▸ Work item
Report how many lines below include "Highlight", giving the figure alone.

▸ Dataset records
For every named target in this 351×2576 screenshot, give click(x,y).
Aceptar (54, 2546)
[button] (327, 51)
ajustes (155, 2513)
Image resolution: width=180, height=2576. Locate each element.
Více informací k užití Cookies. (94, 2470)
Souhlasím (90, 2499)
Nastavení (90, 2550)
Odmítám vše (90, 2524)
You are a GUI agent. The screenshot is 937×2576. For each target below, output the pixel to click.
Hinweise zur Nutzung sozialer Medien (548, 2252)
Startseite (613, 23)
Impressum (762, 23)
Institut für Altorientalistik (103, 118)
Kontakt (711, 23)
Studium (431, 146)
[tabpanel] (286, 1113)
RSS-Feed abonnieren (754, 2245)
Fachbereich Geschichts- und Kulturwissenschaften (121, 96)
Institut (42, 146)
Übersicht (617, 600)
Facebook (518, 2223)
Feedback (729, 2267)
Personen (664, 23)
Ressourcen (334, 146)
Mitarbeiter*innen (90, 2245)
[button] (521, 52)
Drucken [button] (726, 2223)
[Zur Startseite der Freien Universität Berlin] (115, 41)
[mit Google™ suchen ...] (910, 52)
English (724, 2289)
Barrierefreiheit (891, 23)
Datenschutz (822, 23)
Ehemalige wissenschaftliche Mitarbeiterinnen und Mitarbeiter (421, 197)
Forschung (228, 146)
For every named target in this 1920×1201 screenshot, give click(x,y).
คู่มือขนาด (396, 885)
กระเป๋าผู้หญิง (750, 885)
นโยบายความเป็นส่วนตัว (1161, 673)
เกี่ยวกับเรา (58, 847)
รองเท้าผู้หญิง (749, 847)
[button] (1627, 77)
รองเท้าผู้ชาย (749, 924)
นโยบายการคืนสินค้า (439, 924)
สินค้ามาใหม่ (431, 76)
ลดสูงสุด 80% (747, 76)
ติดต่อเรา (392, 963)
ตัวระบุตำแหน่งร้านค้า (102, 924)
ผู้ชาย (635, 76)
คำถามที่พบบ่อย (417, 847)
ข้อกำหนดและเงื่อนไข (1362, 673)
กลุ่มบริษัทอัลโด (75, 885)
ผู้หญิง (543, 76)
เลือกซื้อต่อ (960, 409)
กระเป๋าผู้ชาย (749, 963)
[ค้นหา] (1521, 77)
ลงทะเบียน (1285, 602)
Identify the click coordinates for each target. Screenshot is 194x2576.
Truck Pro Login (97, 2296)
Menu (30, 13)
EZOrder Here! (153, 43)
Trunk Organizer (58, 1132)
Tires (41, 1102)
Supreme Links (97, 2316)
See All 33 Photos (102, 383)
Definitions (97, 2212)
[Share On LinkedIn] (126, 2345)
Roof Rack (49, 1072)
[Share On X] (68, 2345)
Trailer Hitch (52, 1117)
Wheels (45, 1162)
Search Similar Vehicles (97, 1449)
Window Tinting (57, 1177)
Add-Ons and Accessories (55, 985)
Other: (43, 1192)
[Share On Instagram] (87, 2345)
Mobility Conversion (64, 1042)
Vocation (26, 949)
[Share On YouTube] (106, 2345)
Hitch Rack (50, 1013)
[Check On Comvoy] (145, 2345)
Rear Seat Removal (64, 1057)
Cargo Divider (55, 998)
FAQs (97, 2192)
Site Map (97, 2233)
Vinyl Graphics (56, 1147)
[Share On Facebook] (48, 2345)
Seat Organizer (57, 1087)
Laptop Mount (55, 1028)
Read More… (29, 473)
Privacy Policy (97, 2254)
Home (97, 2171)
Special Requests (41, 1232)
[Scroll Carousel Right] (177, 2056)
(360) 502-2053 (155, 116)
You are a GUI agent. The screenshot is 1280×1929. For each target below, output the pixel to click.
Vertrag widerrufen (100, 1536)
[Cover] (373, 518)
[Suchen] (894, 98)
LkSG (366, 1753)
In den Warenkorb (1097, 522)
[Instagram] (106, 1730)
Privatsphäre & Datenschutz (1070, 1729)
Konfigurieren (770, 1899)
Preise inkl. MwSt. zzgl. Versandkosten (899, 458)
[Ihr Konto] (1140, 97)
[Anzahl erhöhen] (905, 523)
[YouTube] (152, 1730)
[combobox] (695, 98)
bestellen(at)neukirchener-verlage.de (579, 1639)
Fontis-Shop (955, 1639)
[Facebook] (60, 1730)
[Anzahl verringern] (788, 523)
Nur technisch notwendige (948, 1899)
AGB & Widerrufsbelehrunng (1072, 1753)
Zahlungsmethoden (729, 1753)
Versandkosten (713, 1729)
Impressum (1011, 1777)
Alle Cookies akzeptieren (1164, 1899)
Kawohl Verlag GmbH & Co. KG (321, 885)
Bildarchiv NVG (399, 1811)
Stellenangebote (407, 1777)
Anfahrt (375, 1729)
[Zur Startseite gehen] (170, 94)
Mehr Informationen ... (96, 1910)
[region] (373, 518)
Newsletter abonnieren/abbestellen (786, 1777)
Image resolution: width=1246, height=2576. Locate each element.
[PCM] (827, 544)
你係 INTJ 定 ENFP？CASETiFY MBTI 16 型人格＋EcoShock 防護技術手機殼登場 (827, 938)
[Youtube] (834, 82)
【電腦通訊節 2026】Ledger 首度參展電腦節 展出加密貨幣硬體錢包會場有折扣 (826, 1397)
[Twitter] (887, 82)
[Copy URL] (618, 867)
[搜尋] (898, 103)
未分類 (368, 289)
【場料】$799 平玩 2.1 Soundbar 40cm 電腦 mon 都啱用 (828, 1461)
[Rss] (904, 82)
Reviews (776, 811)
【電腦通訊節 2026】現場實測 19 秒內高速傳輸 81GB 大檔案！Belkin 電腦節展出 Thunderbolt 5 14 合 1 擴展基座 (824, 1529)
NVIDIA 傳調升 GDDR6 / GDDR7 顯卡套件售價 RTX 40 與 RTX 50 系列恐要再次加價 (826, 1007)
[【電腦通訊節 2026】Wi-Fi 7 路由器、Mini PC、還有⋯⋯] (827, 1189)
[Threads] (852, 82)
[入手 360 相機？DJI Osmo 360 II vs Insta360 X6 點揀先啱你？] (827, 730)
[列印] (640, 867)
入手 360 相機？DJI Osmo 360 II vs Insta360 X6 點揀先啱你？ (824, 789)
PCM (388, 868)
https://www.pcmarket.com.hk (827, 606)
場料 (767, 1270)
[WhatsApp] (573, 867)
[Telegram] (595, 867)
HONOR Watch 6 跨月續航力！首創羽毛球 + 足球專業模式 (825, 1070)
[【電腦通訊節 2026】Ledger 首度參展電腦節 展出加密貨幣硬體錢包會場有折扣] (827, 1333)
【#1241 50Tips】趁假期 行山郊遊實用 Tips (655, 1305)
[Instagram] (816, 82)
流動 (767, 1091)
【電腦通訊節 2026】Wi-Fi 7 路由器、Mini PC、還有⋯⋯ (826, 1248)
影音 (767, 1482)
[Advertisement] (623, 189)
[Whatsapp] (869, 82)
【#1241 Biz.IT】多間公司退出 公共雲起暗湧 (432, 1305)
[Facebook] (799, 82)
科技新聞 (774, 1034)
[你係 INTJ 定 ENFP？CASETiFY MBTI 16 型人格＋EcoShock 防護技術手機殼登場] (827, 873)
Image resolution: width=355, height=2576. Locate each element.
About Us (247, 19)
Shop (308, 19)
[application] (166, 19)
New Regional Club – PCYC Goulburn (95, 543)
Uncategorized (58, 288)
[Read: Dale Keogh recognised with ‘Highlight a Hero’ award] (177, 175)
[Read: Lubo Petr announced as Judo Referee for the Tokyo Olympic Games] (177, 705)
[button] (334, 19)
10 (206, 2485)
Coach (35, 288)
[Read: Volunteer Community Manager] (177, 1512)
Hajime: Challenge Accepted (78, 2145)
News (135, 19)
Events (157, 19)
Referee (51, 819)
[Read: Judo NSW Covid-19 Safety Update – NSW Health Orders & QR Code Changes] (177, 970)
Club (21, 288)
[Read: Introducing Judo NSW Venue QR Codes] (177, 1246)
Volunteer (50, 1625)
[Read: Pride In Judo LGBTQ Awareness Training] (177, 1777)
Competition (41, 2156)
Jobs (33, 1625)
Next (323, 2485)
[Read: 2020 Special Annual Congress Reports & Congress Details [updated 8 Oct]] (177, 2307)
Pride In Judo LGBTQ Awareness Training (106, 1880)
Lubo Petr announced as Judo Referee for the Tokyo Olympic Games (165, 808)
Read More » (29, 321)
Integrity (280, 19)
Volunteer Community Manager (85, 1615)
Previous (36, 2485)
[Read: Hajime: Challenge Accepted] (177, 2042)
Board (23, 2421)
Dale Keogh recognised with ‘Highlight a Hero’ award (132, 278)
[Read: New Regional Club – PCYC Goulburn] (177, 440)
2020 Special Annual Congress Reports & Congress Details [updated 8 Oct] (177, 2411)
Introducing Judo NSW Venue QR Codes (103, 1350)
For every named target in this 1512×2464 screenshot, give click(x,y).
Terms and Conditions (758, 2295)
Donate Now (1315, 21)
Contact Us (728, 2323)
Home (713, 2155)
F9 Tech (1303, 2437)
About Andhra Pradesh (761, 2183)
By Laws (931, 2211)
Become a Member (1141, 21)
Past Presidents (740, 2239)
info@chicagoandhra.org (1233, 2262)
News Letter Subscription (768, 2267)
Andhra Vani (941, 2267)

▸ Result of the exercise
2